Belvedere 21

Oswald Oberhuber

09 Mar - 26 Jun 2016

Exhibition view Oswald Oberhuber, 2016
Photo: © Belvedere, Vienna
9 March - 26 June 2016

Curated by Luisa Ziaja and Alfred Weidinger

Oswald Oberhuber (b. 1931) is one of the most influential living Austrian artists. The current retrospective at 21er Haus can be seen as the most comprehensive presentation of Oberhuber’s work to date, showcasing his prolific output from the late 1940s to the present through approximately 300 objects, including informal sculpture, drawings and paintings, collages, assemblages, writing and number pictures, big fabric works, and many more.

“People shouldn’t develop a style; really, every image should be new. At some point, you get into a routine and know how things will turn out. As soon as I feel like that, I’m bored.”

This Principle of Permanent Change refers not only to Oswald Oberhuber’s artistic practice, but also to his roles as exhibition maker, gallery owner, professor and director at the University of Applied Arts Vienna.
Oswald Oberhuber’s work represents permanent change and hence a radical break with the idea of a homogeneous, stylistically consistent oeuvre – he is, as it were, a postmodern artist avant la lettre.

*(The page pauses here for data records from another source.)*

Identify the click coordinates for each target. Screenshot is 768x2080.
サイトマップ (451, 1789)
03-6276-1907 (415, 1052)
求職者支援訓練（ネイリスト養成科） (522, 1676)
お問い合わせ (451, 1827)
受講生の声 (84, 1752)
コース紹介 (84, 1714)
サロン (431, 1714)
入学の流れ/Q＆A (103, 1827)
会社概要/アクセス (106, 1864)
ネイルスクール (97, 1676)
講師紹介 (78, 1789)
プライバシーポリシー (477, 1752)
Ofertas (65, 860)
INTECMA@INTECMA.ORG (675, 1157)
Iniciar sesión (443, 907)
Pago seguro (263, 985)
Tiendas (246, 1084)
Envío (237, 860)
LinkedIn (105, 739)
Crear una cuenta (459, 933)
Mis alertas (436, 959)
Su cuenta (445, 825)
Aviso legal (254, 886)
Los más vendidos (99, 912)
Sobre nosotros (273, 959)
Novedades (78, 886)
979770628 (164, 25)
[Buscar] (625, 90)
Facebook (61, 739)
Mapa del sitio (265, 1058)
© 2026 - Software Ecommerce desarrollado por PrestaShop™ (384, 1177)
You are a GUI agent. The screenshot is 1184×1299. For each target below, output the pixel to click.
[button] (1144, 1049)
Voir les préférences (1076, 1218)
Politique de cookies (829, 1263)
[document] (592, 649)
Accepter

This is reflected in the diversity of the exhibition. “Simultaneously”, say the curators Luisa Ziaja and Alfred Weidinger, “throughout the diverse range of styles, media, materials and techniques used, ultimately Oswald Oberhuber is always visible. His approach to form and colour, his focus on the line, are common themes that run through his work and are made strikingly apparent in the way the works are positioned opposite and alongside each other in this exhibition. Based on an idea by Oberhuber himself, the exhibition architecture for the 21er Haus and its interplay with the artworks on display facilitate precisely that: surprising moments between reorientation and continuity.”
Pioneer of Informal Art in Austria

Oswald Oberhuber initially learnt sculpture at the federal vocational school in Innsbruck, Tyrol. At barely twenty years old, he developed an entirely independent artistic approach to French post-war art, particularly Tachisme and Informalism in the media of drawing, painting and sculpture. This non-figurative art – also called Lyrical Abstraction – aspires to completely dissolve form by means of a spontaneous, subconscious creative process. Not only is Oberhuber one of the first informal artists in Austria, but rather by translating these principles from painting into his concept of informal sculpture he also made a unique contribution in an international context. These works are mostly realized as three-dimensional spatial drawings made of plaster, wire and other fragile materials. They contrast radically with the then canonical vocabulary of modernism in general and post-cubist sculpture in particular. In the mid-1950s, at the height of the Informalism Oberhuber brought this phase to a close, started working realistically and took the first of a great number of artistic leaps, which would define his work from this moment on.
Permanent Change

Oberhuber followed this pattern of surprising new beginnings – a testament to his open and agile mind – with great consistency. Referring to Leon Trotsky’s theory of Permanent Revolution, he set forth his Principle of Permanent Change in Art in 1956. Always evading definition and categorization, unaffected by reservations, Oberhuber explores a wide range of artistic movements, discovers and devises, experiments and assimilates, to exhaust each potential before moving on to the next new thing. His anti-heroic approach to art manifests itself in his constant questioning of his own method as well as the parameters of the artistic production of meaning and the concepts of work and author, which repeatedly begin to unravel.